If a dialog does not offer the variable you expected, check Variable View for type, measurement level, and missing-value metadata.
Procedure Families
The Analysis menu groups procedures by use case. Use the family names to orient your choice, then rely on the procedure dialog, SCL Quick Reference, and Command Reference for detailed syntax and options.
- Descriptive Statistics: summaries, frequencies, crosstabs, chi-square tests, Q-Q plots, and multiple response summaries.
- Correlation & Regression: correlations, partial correlations, distance correlation, linear regression, linear models, curve estimation, and related model families.
- Compare Means: t tests, ANOVA, GLM univariate workflows, and common nonparametric alternatives.
- General Linear Model and Generalized Linear Models: univariate, multivariate, repeated measures, logistic, ordinal, probit, and multinomial workflows.
- Mixed Models: linear mixed models, generalized linear mixed models, and generalized estimating equations.
- Dimension Reduction and Scale: factor analysis, principal components, optimal scaling, proximity mapping, and reliability analysis.
- Classify, Cluster, and Market Research: discriminant analysis, nearest neighbor, decision trees, neural networks, ROC curves, clustering, conjoint, and multidimensional unfolding.
- Mediation & Moderation: mediation, moderation, parallel mediation, moderated mediation, and cross-lagged panel workflows.
- Time Series, Panel Data, Forecasting, and Survival: ordered data, panel effects, stationarity and volatility workflows, forecasts, and survival models.
- Bayesian, SEM, Utilities, Geospatial, and Meta-Analysis: specialized procedure groups where enabled.
This manual does not replace a statistical methods text. It explains how to use SCCalc safely and reproducibly. Choose methods based on your design, data collection process, assumptions, and reporting requirements.
Assumptions And Warnings
Treat warnings as part of the analysis result. Review:
- Sample size and omitted cases.
- Missingness and filtering.
- Constant or near-constant variables.
- Singular matrices and collinearity.
- Convergence messages.
- Model-fit diagnostics.
- Distributional or residual assumptions.
- Category counts and sparse cells.
- Warnings about unsupported options or fallback behavior.

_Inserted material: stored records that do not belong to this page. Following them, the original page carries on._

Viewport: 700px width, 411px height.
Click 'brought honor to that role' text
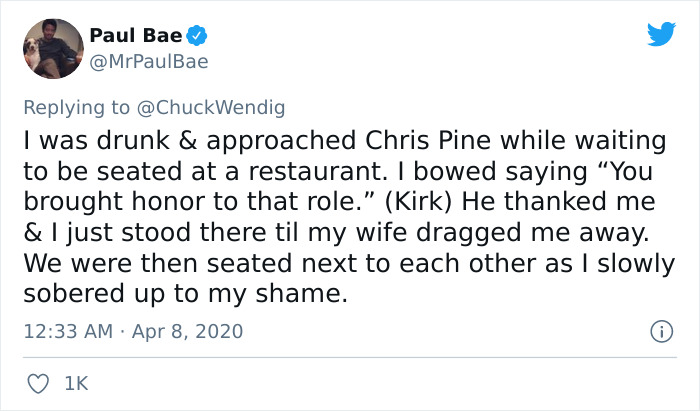(198, 202)
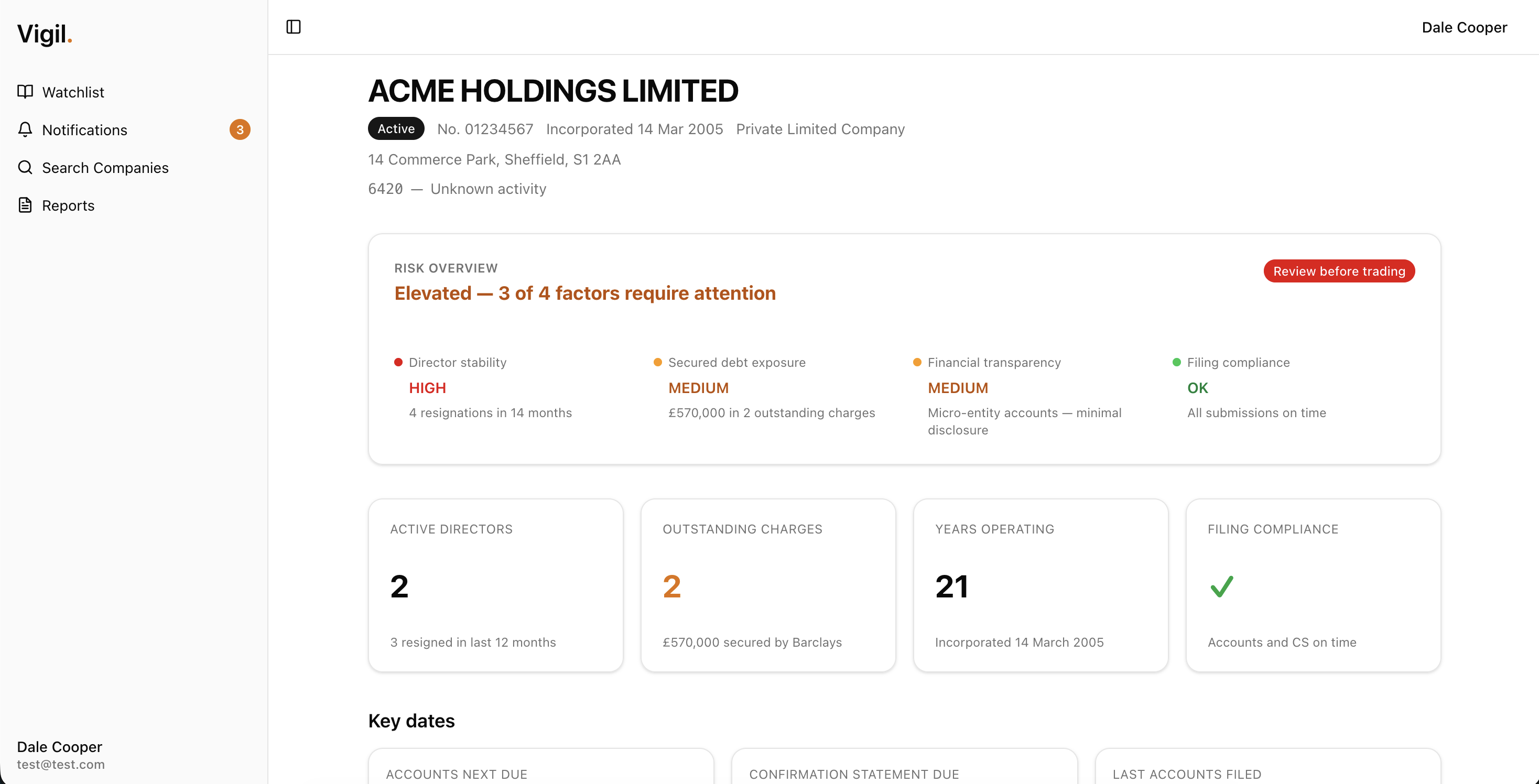Viewport: 1539px width, 784px height.
Task: Click the red Director stability dot
Action: [398, 362]
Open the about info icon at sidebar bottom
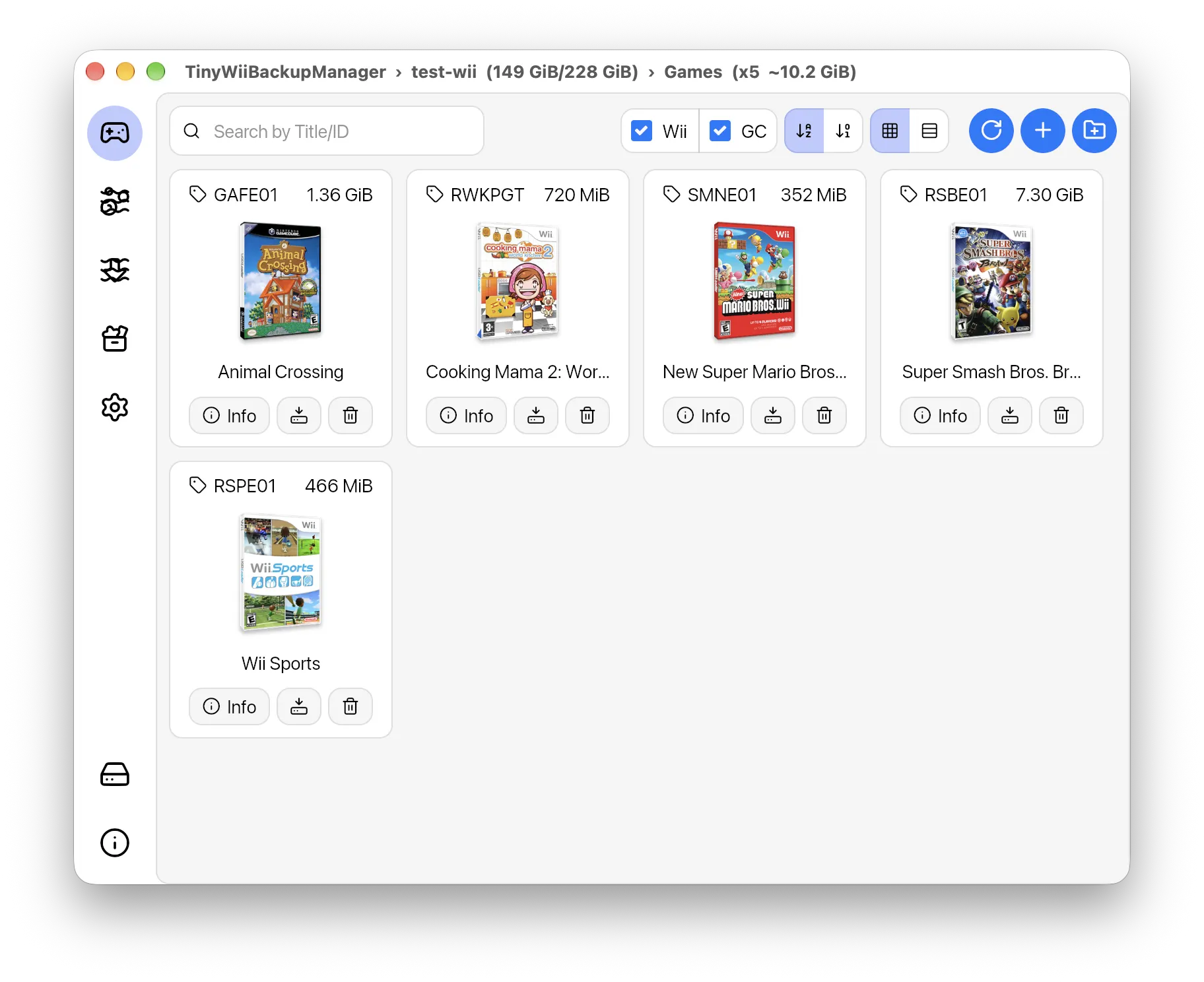This screenshot has height=982, width=1204. [115, 843]
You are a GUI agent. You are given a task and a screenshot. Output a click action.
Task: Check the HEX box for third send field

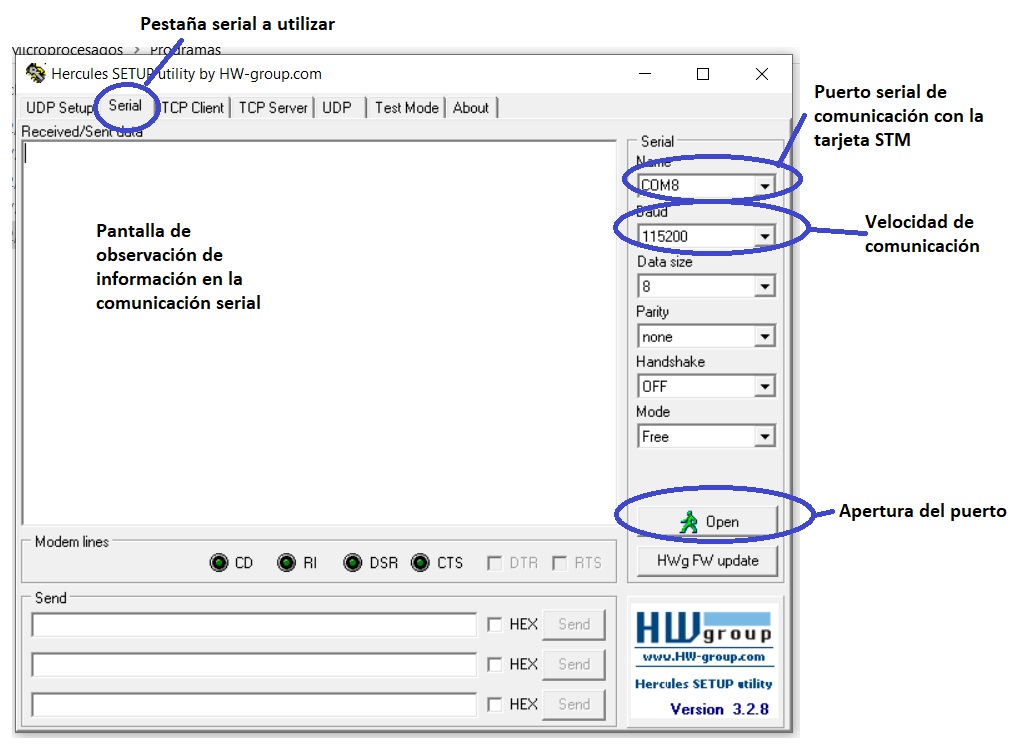click(x=495, y=705)
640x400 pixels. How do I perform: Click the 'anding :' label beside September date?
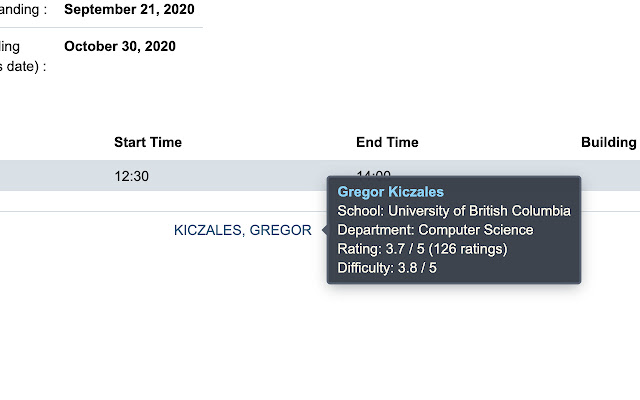click(x=23, y=10)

Do not copy a coefficient, p value, fit index, or chart into a report until you understand any warning that appears near it. If a result looks wrong, return to the data and metadata before changing model options.
Run Again And Workflow Builder
After a successful procedure, use Analysis -> Run Again to repeat the last analysis when the same setup is still appropriate. Use Analysis -> Analysis Workflow when you need a more structured multi-step workflow.

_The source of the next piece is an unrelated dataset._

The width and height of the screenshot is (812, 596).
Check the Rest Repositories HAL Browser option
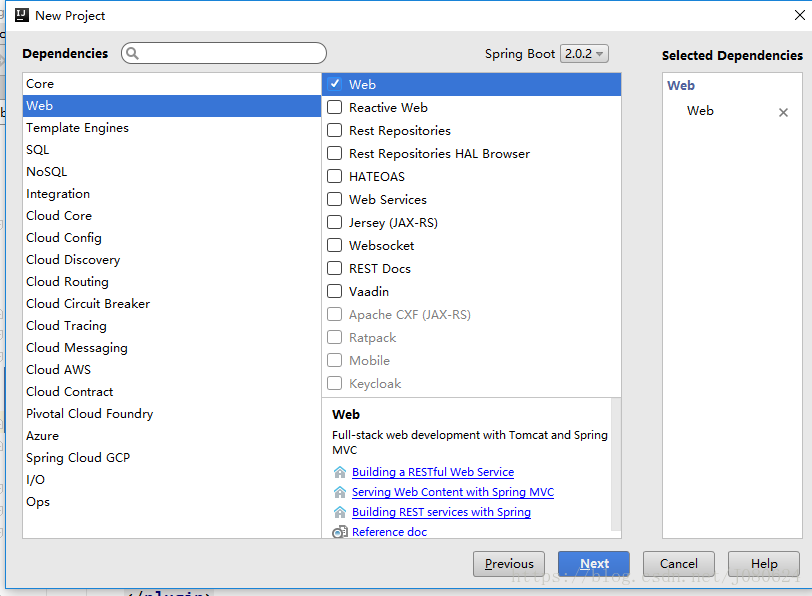tap(335, 154)
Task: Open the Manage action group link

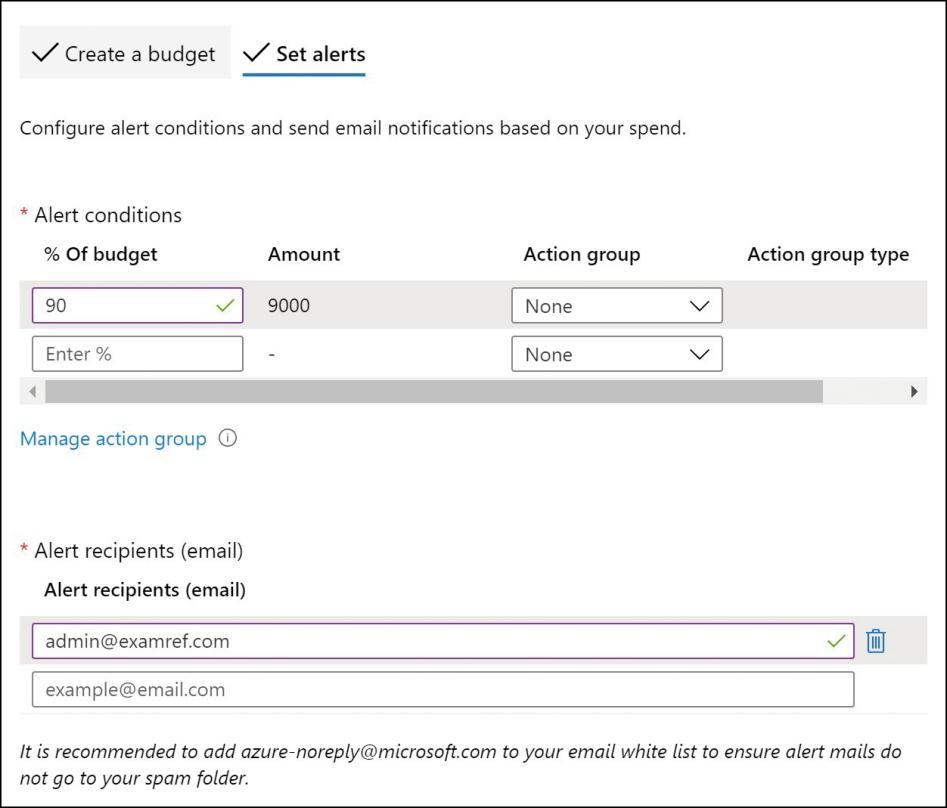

For work that must be repeated across datasets or over time, convert the stable steps into SCL. Manual dialog setup is useful for discovery; SCL is better for review, repetition, and audit trails.
Reproducibility
For every analysis you may need to defend or rerun, record:
- Source data and import date.
- Variable transformations and scale construction.

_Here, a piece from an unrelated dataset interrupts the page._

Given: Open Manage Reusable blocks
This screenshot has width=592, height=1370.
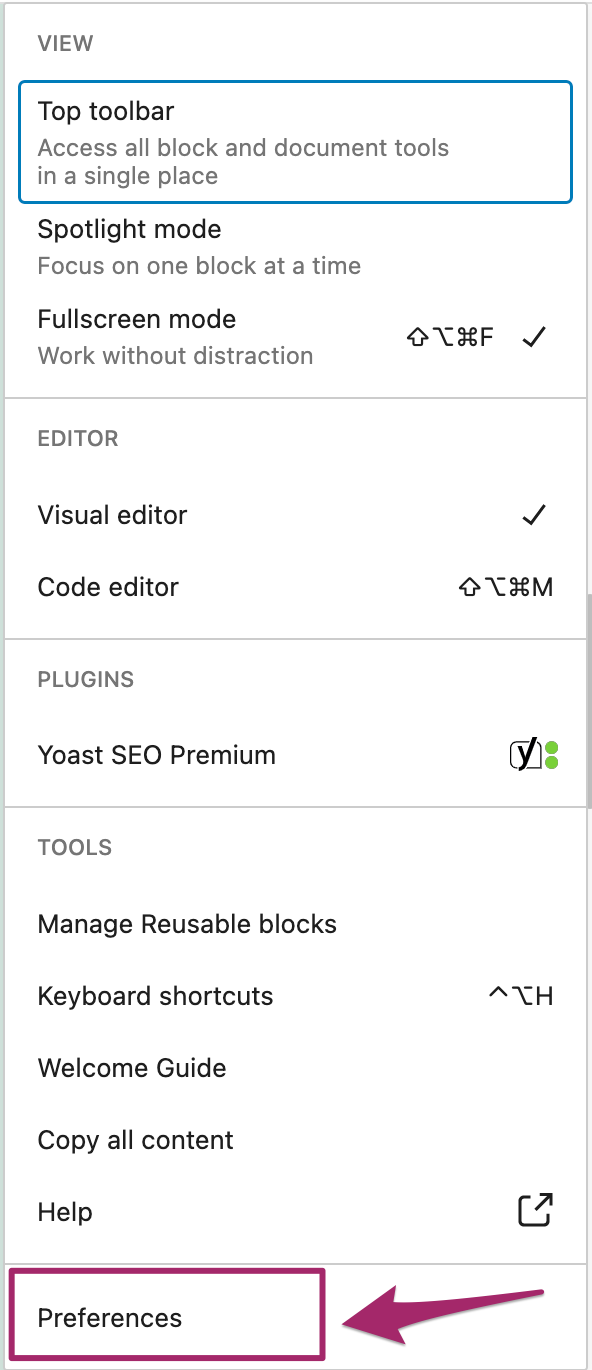Looking at the screenshot, I should pos(295,924).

- Filters, split files, and weights.
- Procedure name and selected variables.
- Missing-data handling.
- Confidence levels, bootstrap settings, and model options.
- Export format and output filename.
- Any warnings that affect interpretation.
If an SCL script will be shared, review it for private file paths, dataset names, comments, embedded values, passwords, tokens, and organization-specific labels. Replace those details with neutral placeholders before sending the script outside your trusted team.